Two specific membranous receptors mediate the effects of IL-8 (10, 21, 22, 23, 24). These G protein-coupled receptors are classified as IL-8 receptor A (IL-8RA) and IL-8 receptor B (IL-8RB). These receptors share 77% amino acid sequence identity, but differ in their ligand specificities (10, 22). IL-8RA preferentially binds IL-8, whereas IL-8RB also binds other chemokines, such as MGSA and neutrophil-activating protein-2, with equal affinity (10, 23).

Aminopeptidase N (APN; arylaminidase), also known as CD13, is a single chain 150-kDa membrane glycoprotein with metalloproteinase activity that functions as the primary degradative enzyme for IL-8 (25, 26, 27). APN is expressed on the cell surface of many cell types and cleaves IL-8, thereby inactivating its chemotactic activity in vitro. Inactivation of IL-8 is one mechanism controlling the chemotactic activity of IL-8. To date, the presence of the IL-8 receptors and APN has not been reported in the fallopian tube.

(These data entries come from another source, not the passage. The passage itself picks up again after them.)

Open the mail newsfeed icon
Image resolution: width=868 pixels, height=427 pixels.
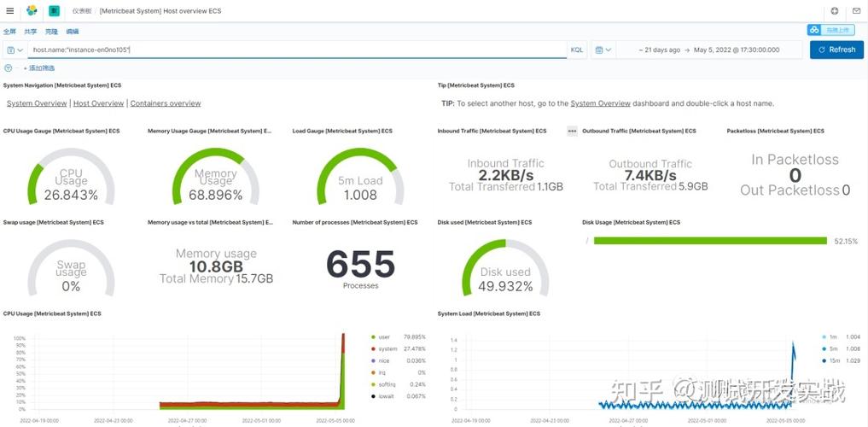[856, 10]
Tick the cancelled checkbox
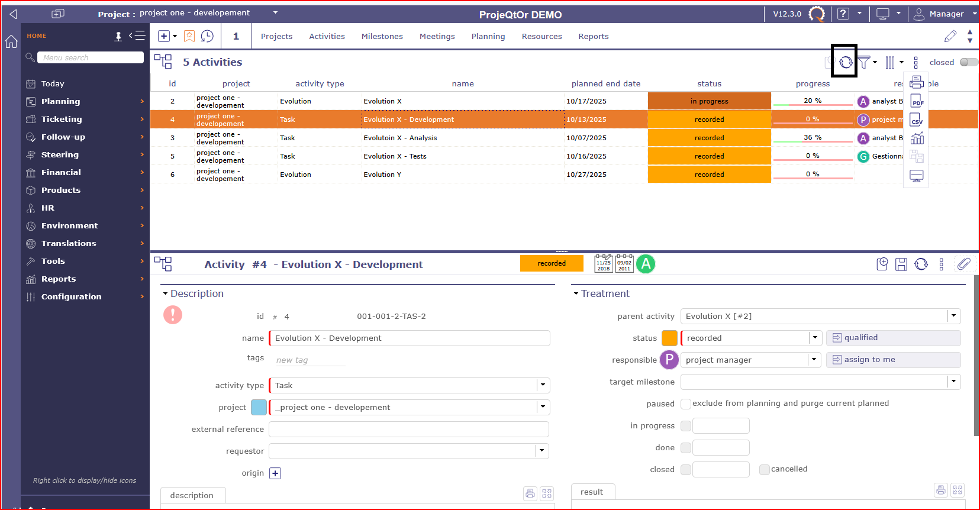Image resolution: width=980 pixels, height=510 pixels. [x=765, y=469]
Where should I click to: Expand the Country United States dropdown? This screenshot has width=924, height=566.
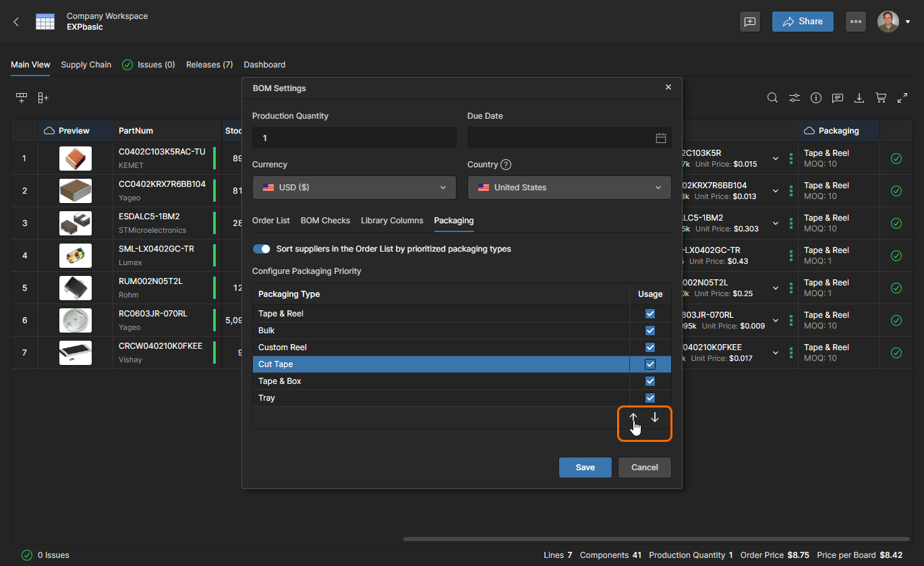coord(569,188)
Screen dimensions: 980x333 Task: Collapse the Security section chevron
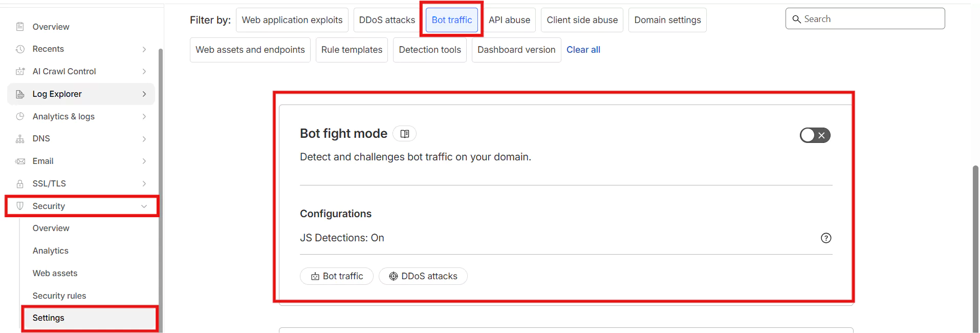(144, 206)
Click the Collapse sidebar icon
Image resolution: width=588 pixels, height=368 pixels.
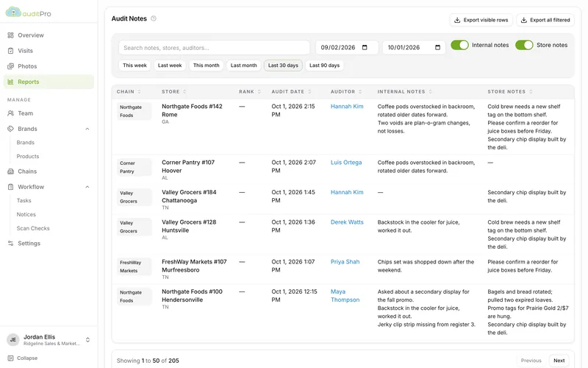(10, 358)
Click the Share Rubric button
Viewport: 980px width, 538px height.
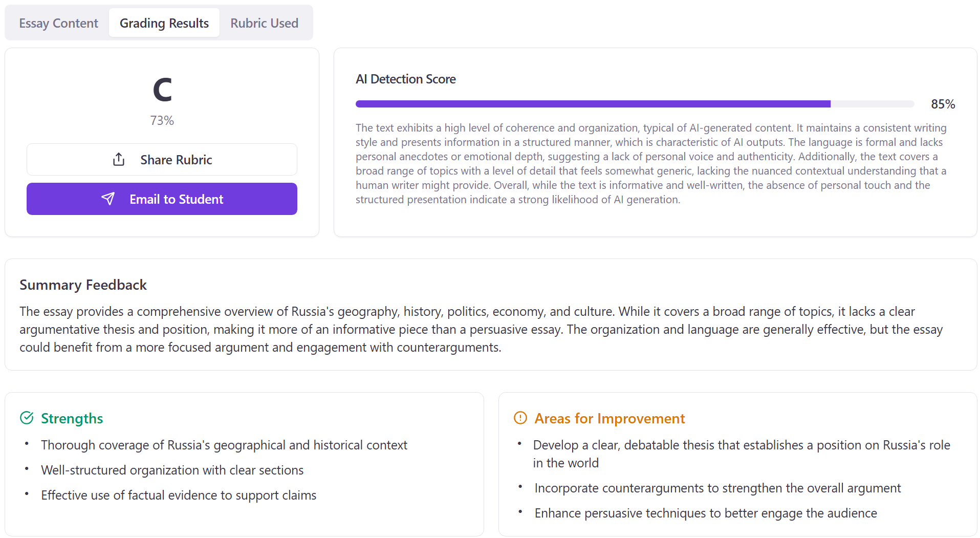[x=162, y=159]
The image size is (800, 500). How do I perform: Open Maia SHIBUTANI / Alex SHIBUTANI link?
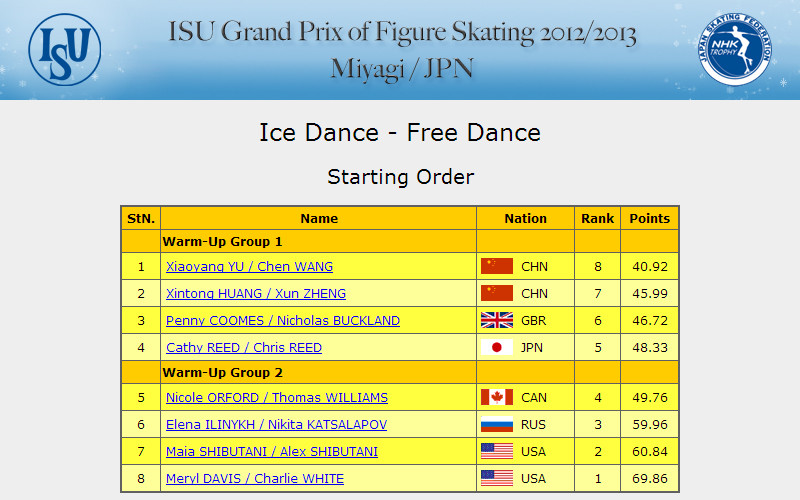pyautogui.click(x=272, y=452)
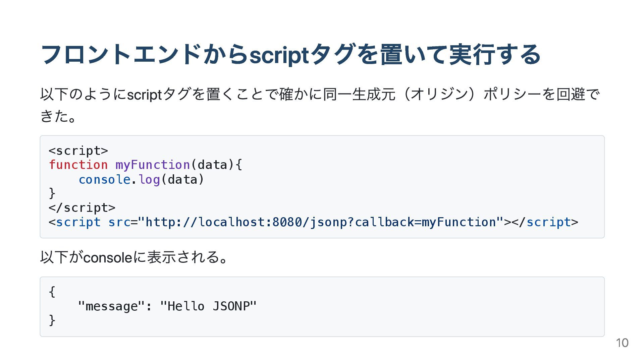The width and height of the screenshot is (644, 362).
Task: Click the opening <script> tag on the first code line
Action: point(78,151)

We hypothesized that the human fallopian tube produces and secretes IL-8, which may have autocrine growth-regulating and/or chemokine activity. We first conducted IHC of human fallopian tube segments throughout the menstrual cycle and identified IL-8 and its receptors, IL-8RA and IL-8RB. Next, we assessed the presence of APN by IHC. We finally identified macrophages in the tube via IHC staining with CD68, because they also produce IL-8 and may participate in this system.

Materials and Methods

Tissue collections and experimental subjects

Fallopian tubes were obtained from cycling women undergoing tubal ligations or hysterectomy conducted for benign gynecological conditions (excluding tubal pathology) at Yale-New Haven Hospital. Isthmic tubal segments were obtained 2 cm from the cornua, ampullary segments were obtained 2 cm from the fimbrial segment, and frimbrial segments were obtained from the distal 1 cm of the tube. Tubes with gross pathology were not collected for this study. Tissue was immediately collected into Hanks’ Balanced Salt Solution on ice in the operating room and then frozen in OCT (Tissue-Tek, Sakura, Torrance, CA) in isopentane and liquid nitrogen within 1 h of collection. Informed consent was obtained, and the human investigation committee of Yale University School of Medicine approved the protocol. Endometrial tissue from the subjects was submitted for histological examination, and menstrual cycle day was established using the criteria reported by Noyes et al. (28). Dating characterized the samples as early proliferative (days 1–5 of the cycle), midproliferative (days 6–10 of the cycle), late proliferative (days 11–14 of the cycle), early secretory (days 15–18), midsecretory (days 19–23), and late secretory (days 24–28) phases of the menstrual cycle. In many cases all three tubal segments were not available from a given subject.

IHC staining

Tissues were sectioned in 6-µm sections on a cryostat and placed on poly-L-lysine-coated glass microscope slides for IHC. Tissue sections were fixed in acetone at 4 C for 5 min and rinsed twice in PBS (pH 7.4) for 5 min each time and then in PBS-BSA (0.1%, wt/vol) for 5 min. Nonspecific staining was reduced via incubation with 4% blocking normal horse serum (Vector Laboratories, Inc., Burlingame, CA) for 1 h at room temperature in a humidified chamber. Excess serum was drained, and the primary antibodies were applied. The tissue was incubated overnight at 4 C in a humidified chamber with specific monoclonal murine IgG1 antibodies.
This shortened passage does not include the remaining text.